§ **WORK TO BE COMPLETED**
Identify every line in the data below that contains the string "dimensions", and copy each such line in full.

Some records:
★ ★ ★ ★

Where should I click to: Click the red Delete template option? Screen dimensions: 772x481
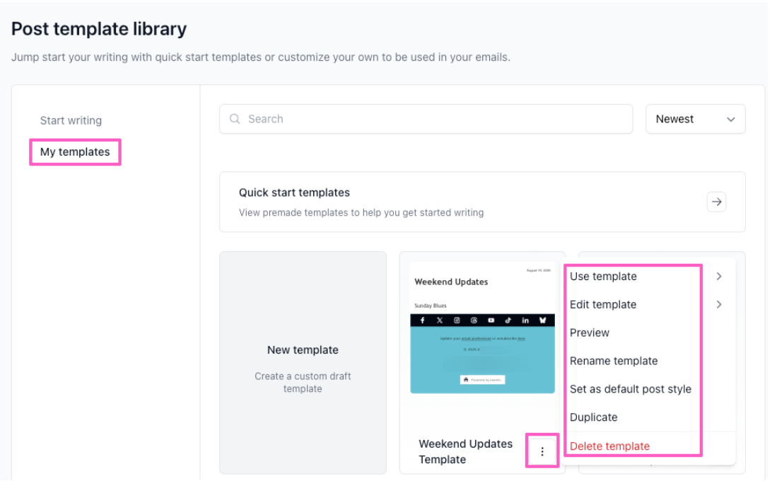(x=609, y=446)
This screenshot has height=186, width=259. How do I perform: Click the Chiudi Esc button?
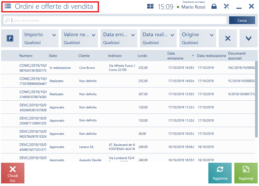[13, 173]
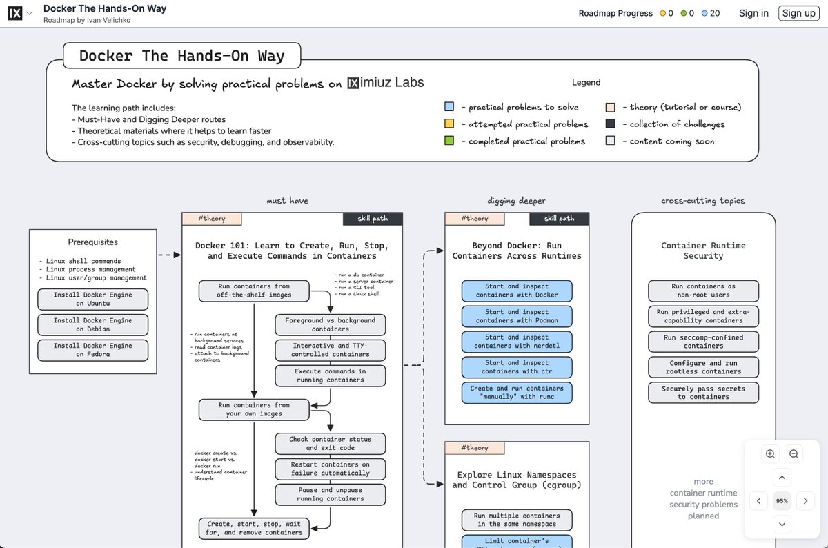Select the skill path tab on Docker 101
The width and height of the screenshot is (828, 548).
pyautogui.click(x=373, y=218)
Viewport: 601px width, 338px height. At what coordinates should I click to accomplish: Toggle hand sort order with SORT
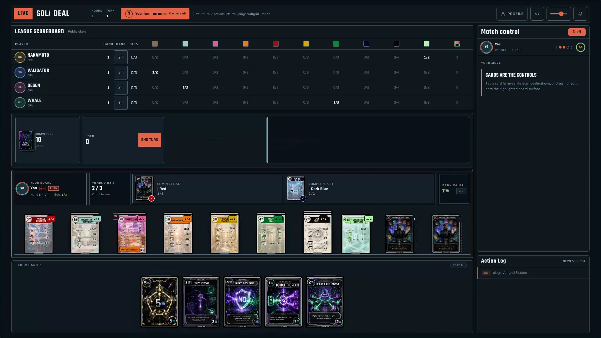[x=458, y=265]
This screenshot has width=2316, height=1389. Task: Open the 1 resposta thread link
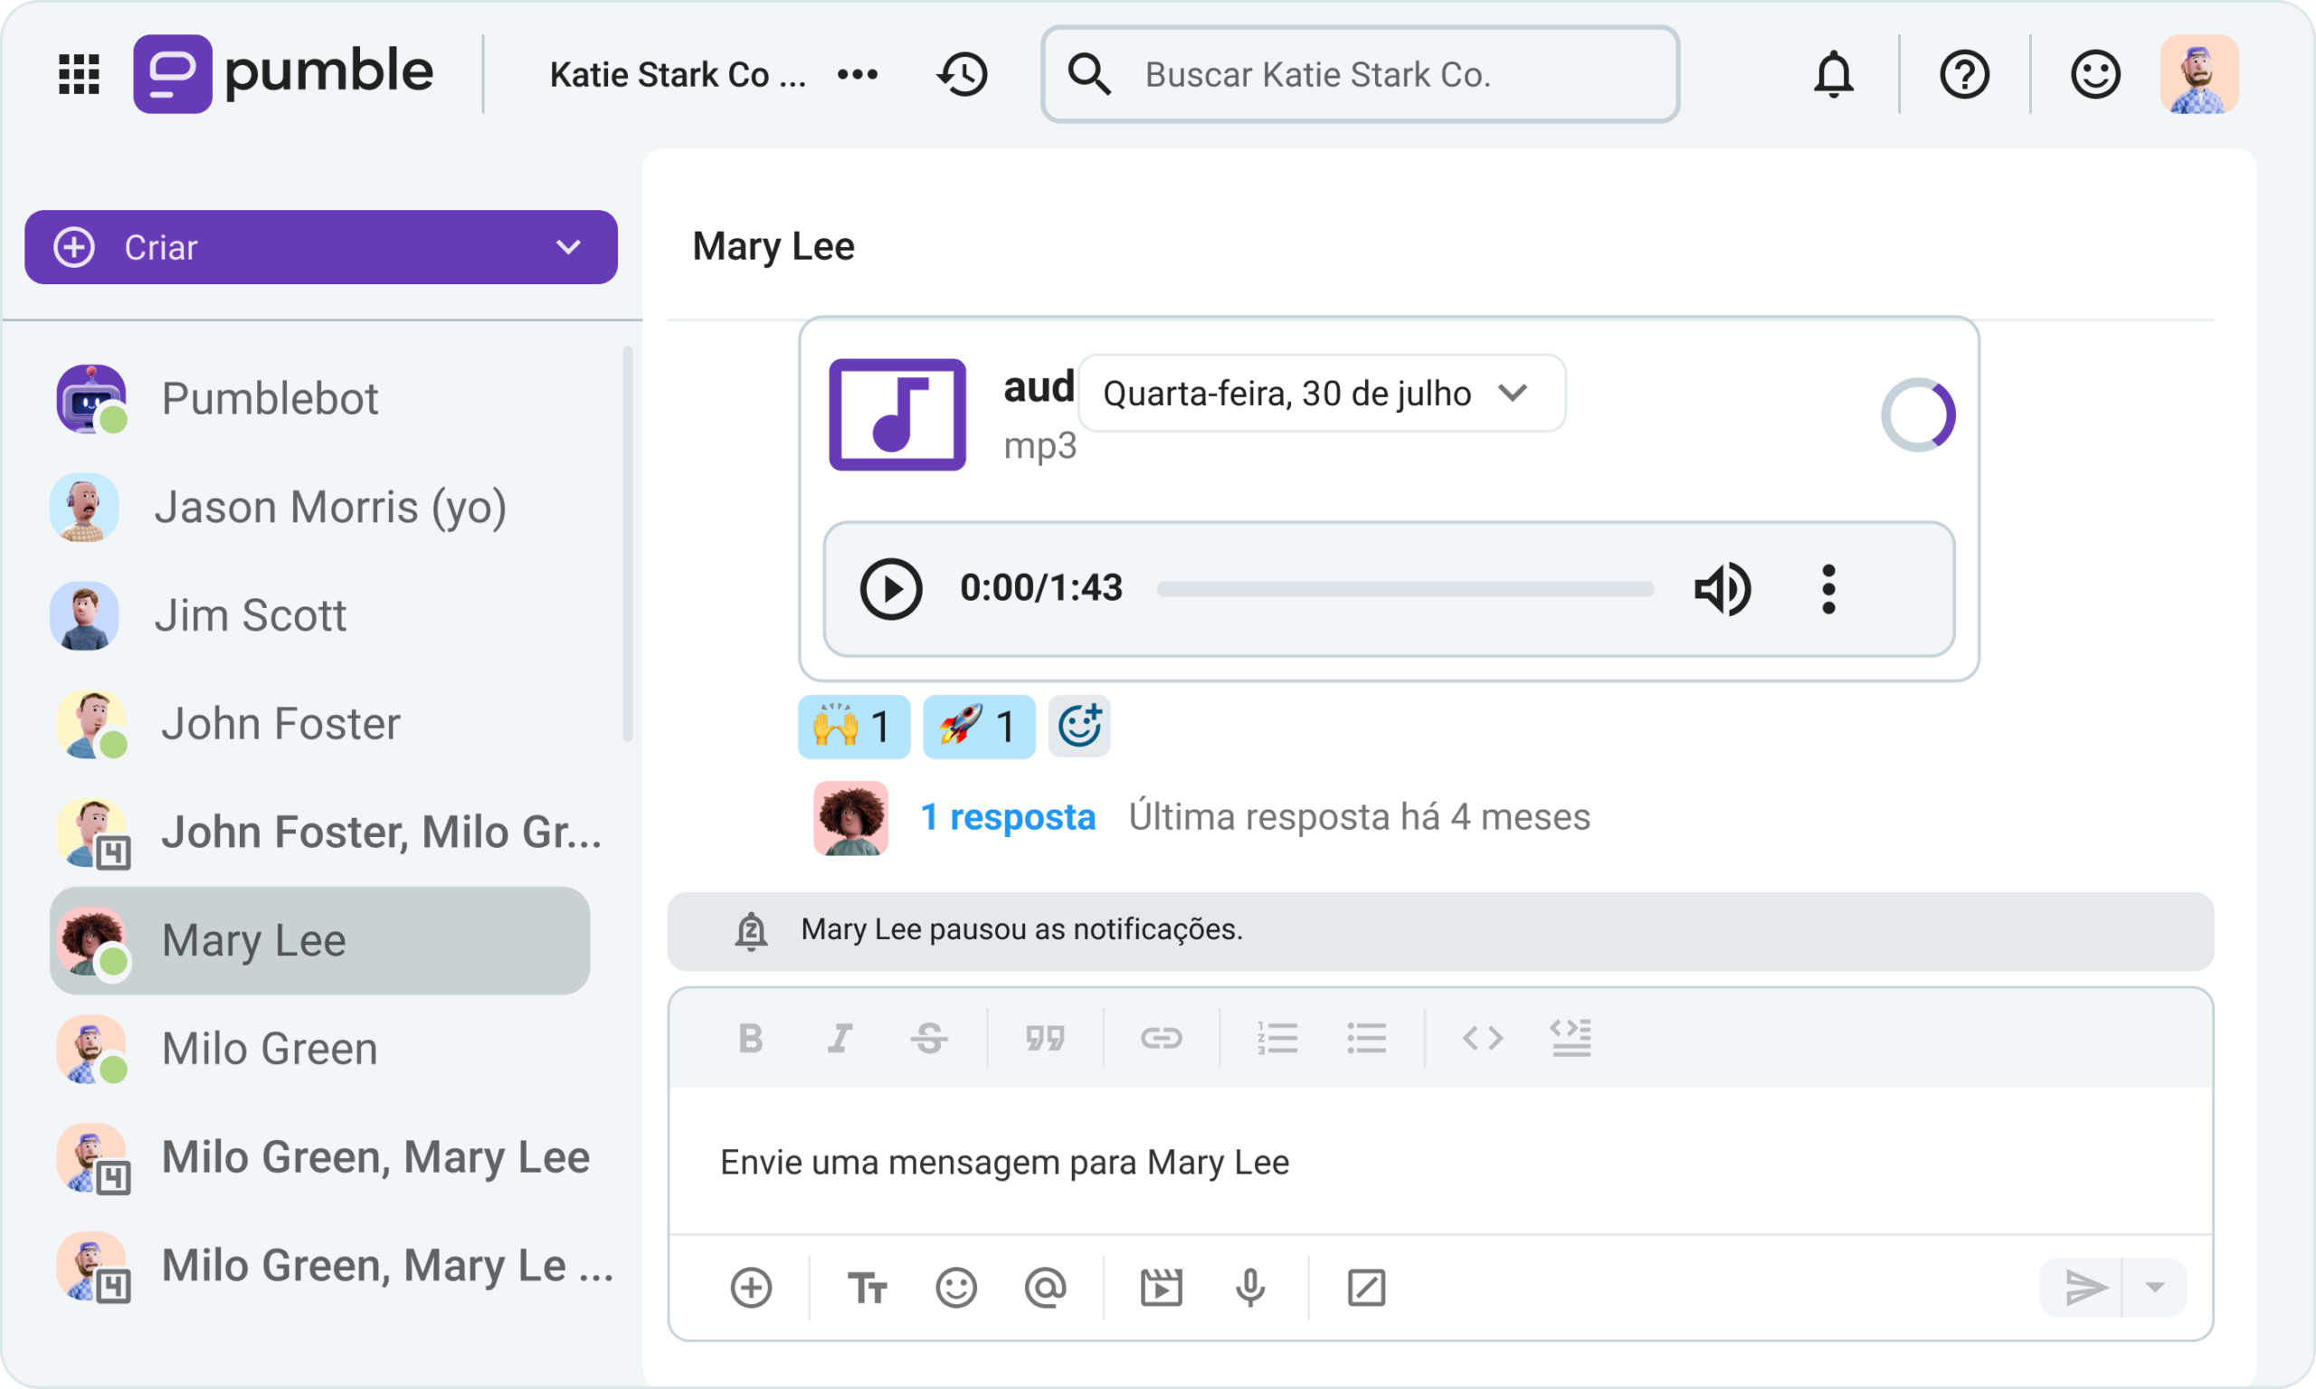1008,817
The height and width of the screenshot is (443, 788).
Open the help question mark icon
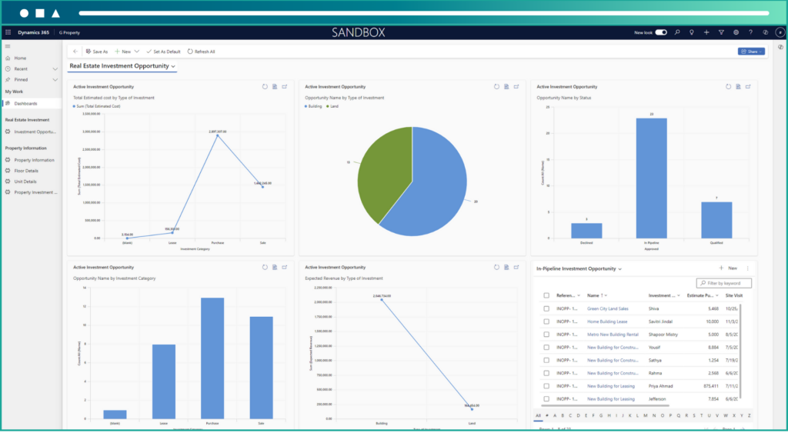751,32
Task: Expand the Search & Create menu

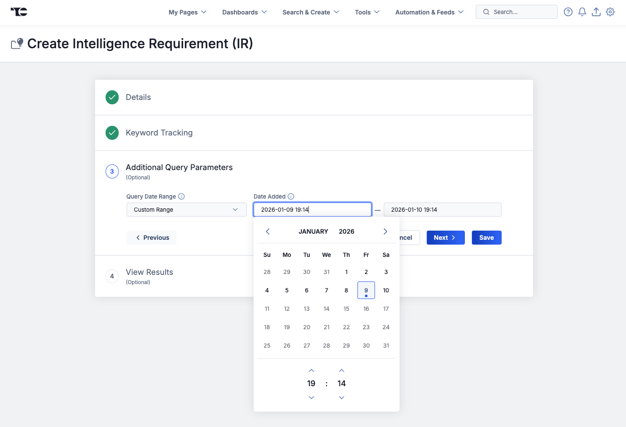Action: 310,12
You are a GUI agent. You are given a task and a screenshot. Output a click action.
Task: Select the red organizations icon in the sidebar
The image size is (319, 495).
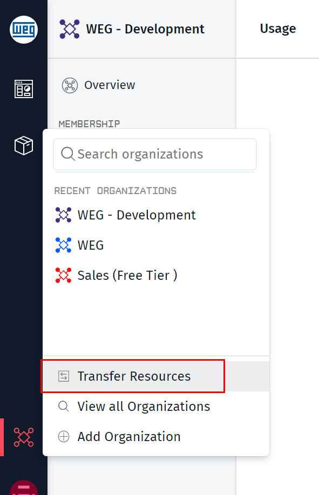click(24, 437)
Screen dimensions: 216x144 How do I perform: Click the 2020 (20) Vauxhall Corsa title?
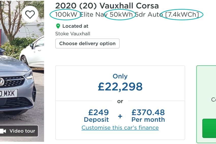[107, 6]
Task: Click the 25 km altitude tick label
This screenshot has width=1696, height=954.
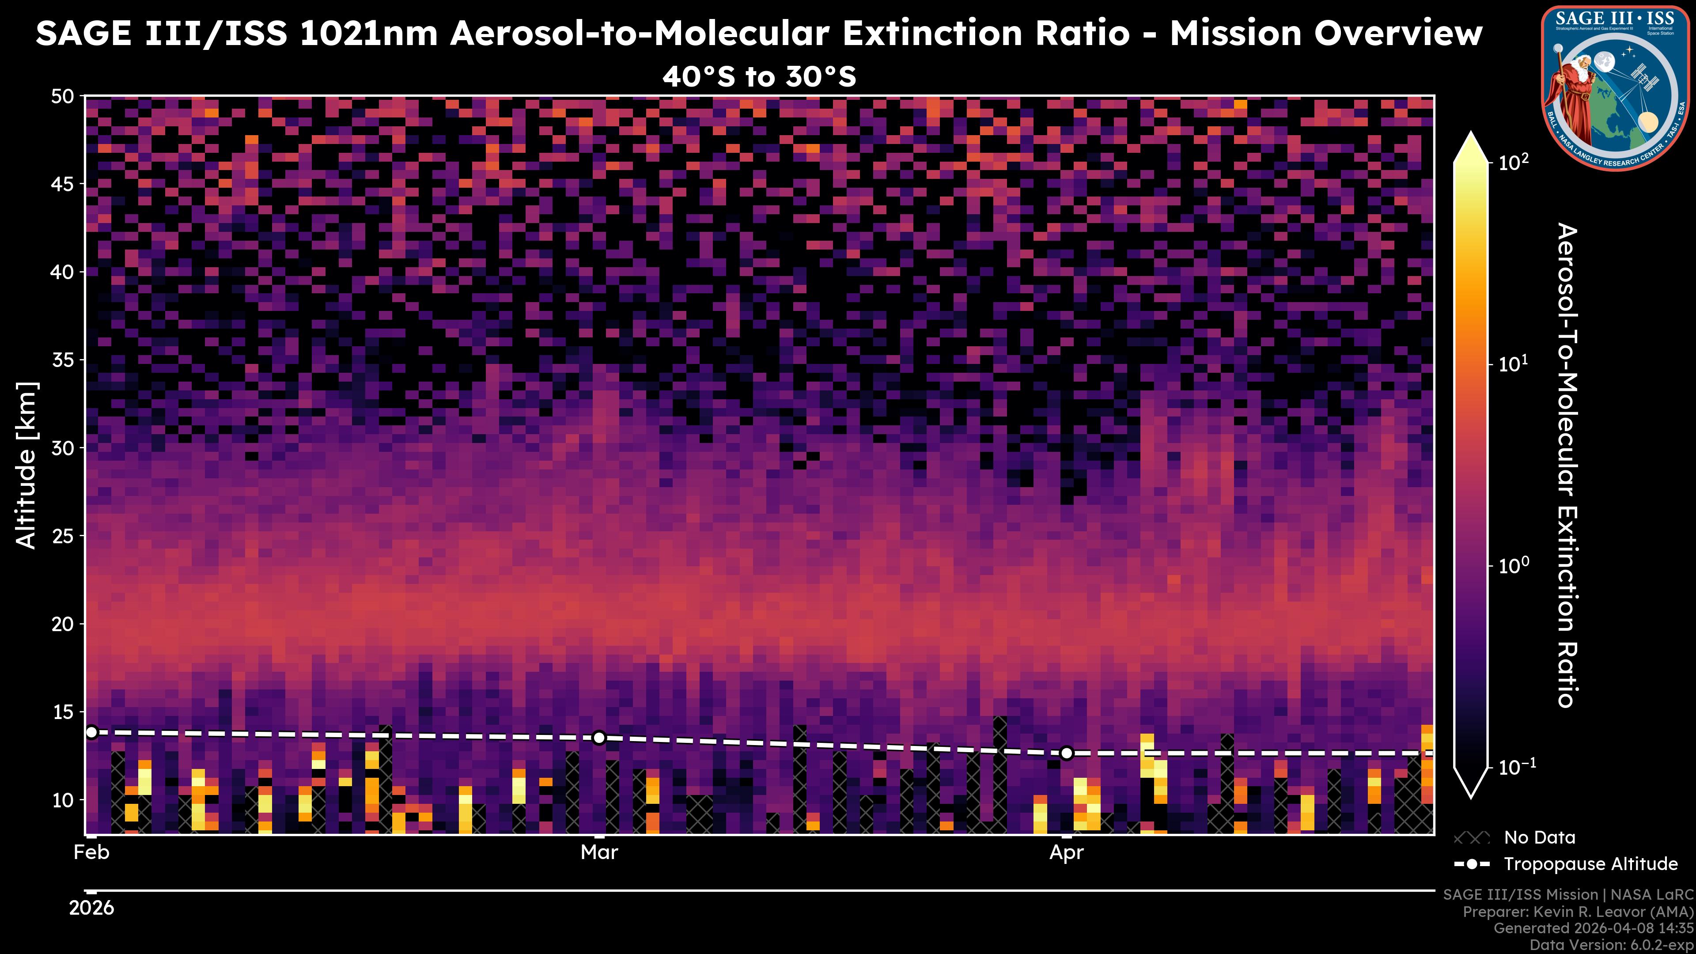Action: [63, 536]
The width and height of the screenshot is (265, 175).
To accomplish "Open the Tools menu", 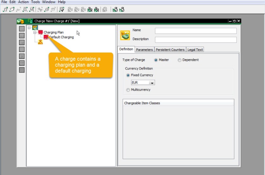I will [35, 2].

★ ★ ★ ★

§ **SOLUTION TO THIS PROBLEM**
Where should I click to: Click the red Delete template option? Screen dimensions: 772x481
Screen dimensions: 216x144 How do I perform: Click the 2020 (20) Vauxhall Corsa title?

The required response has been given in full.